In our report and proposal some of the things we hope to highlight to the Royal Thai Government (RTG) that continual failure to care for mothers, children,
the elderly and those with a severe medical condition will lead to negative international publicity.  Already a  BBC documentary and various
reports by large main stream media groups across the globe have tarnished the reputation of Thailand.  Watch the full video (here)


Despite the belief that RTG maintains that they are a nation that is hospitable to those from other nations the BPCA is not totally convinced.  Areas
of concern such as entrance rates to tourist attraction sites that are able to charge foreigners over 100 times the price offered to local people despite
drawing UNESCO funding, undermines this claim.  Moreover Thailand’s existing policy towards gaining citizenship and the buying of property and
land in their nation is extremely restrictive for foreigners, creating a society that is overall insular and fearful of those from other nations –
unless of course an exchange of money occurs – a sad consequence of protectionist policy.

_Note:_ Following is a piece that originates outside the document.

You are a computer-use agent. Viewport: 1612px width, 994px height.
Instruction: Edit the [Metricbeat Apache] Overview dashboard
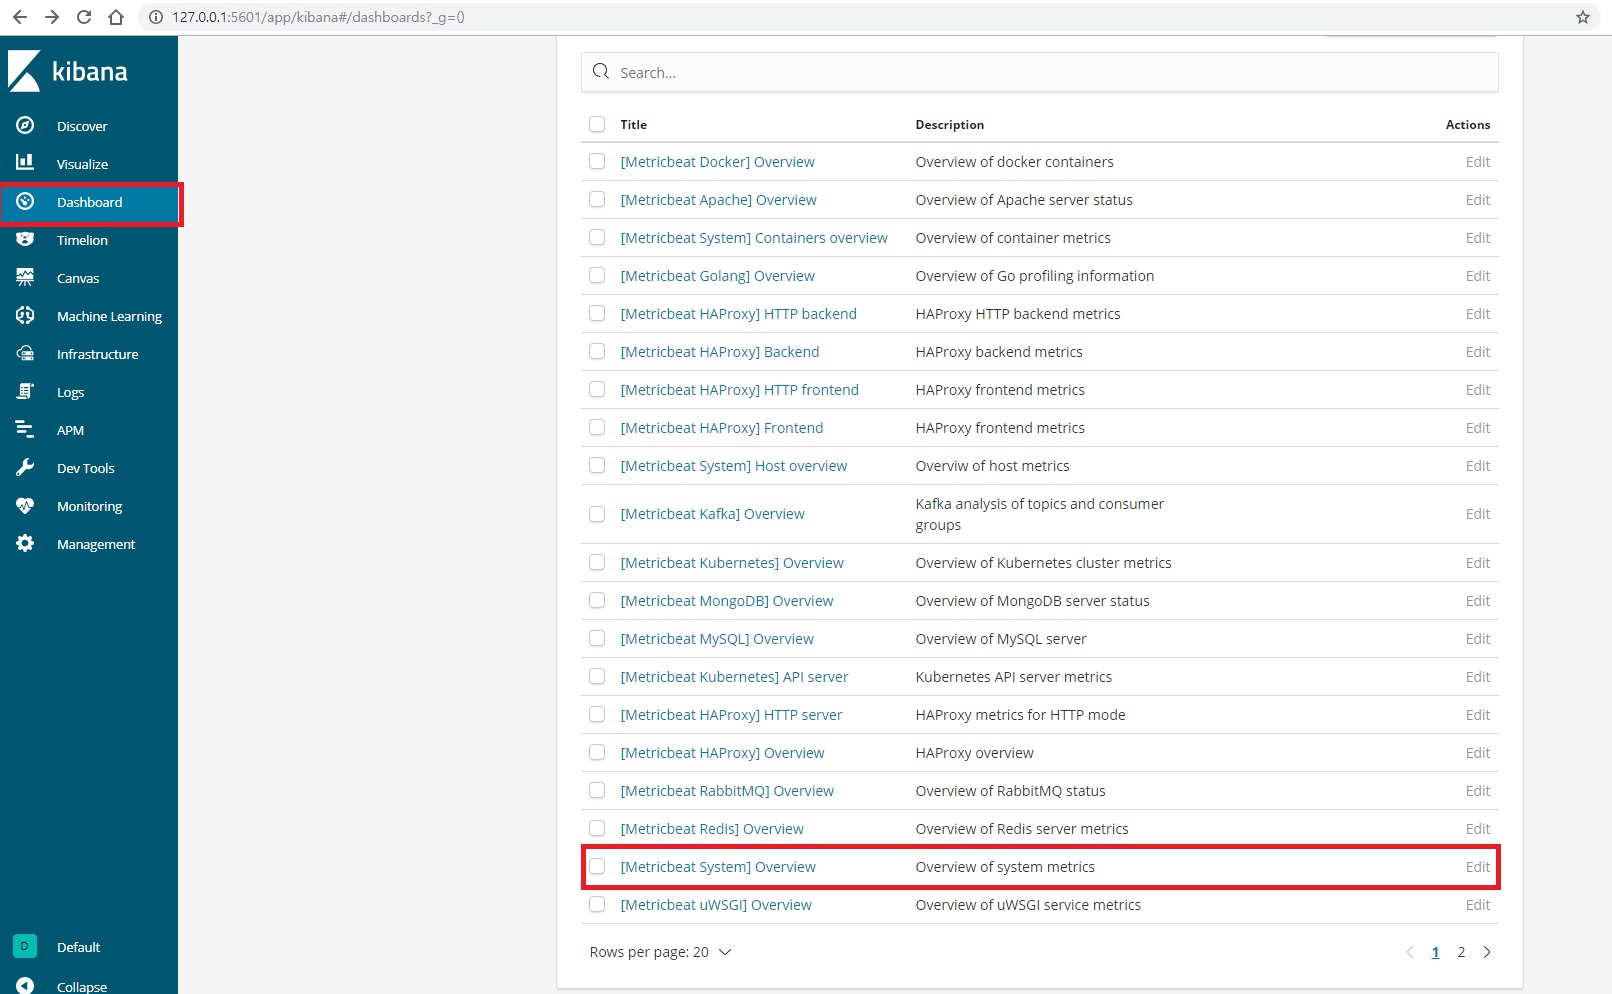(1477, 199)
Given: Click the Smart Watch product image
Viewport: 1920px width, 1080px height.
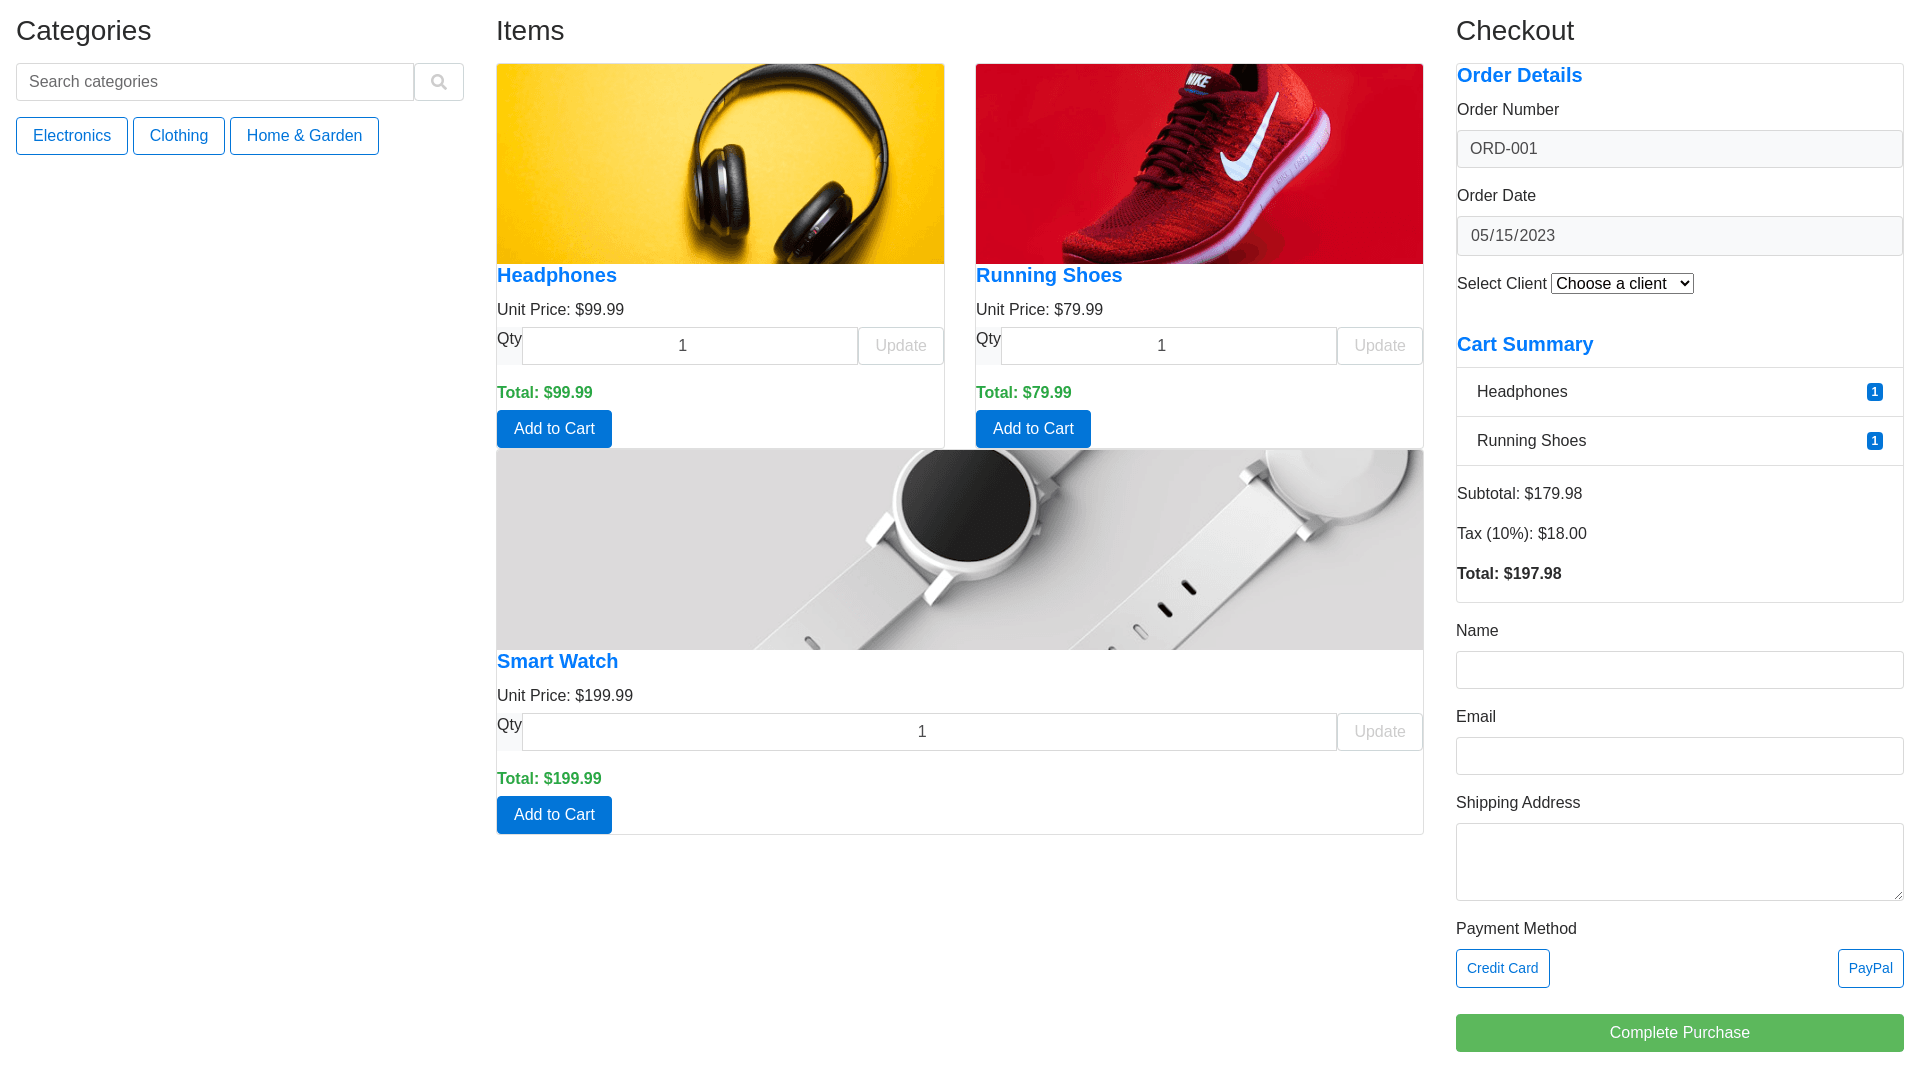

We have digressed from the main crux of this article but for a purpose.  Without explaining the above the cruelty and exploitation meted out towards
Pakistani Christian asylum seekers will not be fathomable to regular holiday-makers, whose limited contact with local people creates an impression
that is more egalitarian.  

We also intend to challenge the RTG to allow a quota of asylum seekers into their nation for resettlement especially those with qualifications and
professional experience.  We feel it is essential to broach the subject despite holding little hope as many of the existing asylum seekers in
Thailand would love to remain. If nothing else, we will seek a moratorium on the need for asylum seekers to return home for work or education visas,
and ask for flexibility for such applications to be made on Thai soil, as we believe many asylum seekers could live more stable lives by having legal
status to work in this fashion, preventing the large scale current exploitation. 

We will offer help by gaining sponsorship for such visa’s through our regular donors and partnerships with other charities. Moreover we will also offer
to provide an effective screening process for Pakistani Christians, and will work with the Pakistani Government and the network of churches in Pakistan
to ensure that extremists do not escape the net by fraudulently claiming conversion to Christianity. As one of the purported reasons for closing the
bail for asylum seekers incarcerated in the notorious Bangkok Immigration Detention Centres (IDC) was the need to stem terrorism and Pakistan is a
country of concern. Formerly the bail system allowed detainees freedom and two years exemption from rearrest after paying a fine of 50,000 baht – close
to £1000.

A raft of other matters will be included in the report/proposal including allowing UNHCR asylum seekers the option to work legally based on the fact
many have illegal work, but through legalizing the process the RTG can avoid the exploitation and gain through tax-payments.  We hope also to
become one of the charities that assists with payment of return flights for those stuck in the Immigration Detention Centre, Already we have made contact
with a senior officer at the IDC and are going through the process to be registered for such assistance.

Additionally, we seek a redemption from the necessity to pay visa overstay fines or requirement for involuntary stay in the Bangkok IDC’s for fortunate
asylum seekers who are granted Refugee status.  We recently raised the issue of an elderly man and his family who had to pay such fines after
the Thai Government refused to exempt the costs, which was viewed internationally as an avaricious motive.  Governments such as Sri Lanka have
agreed to waive such charges as they work closer with the UNHCR to make the lives of genuine asylum seekers and refugees more tenable.

There will be many more points raised with the Thai Government and we hope that through prayer and support we as a church body can help the asylum
seekers in Thailand, overcome the re-persecution that has left them totally demoralized.

A copy of our latest report was accepted by an officer at the Foreign Office of the Royal Thai Government and has been forwarded to Rathchaphorn Srisawong who has confirmed receipt.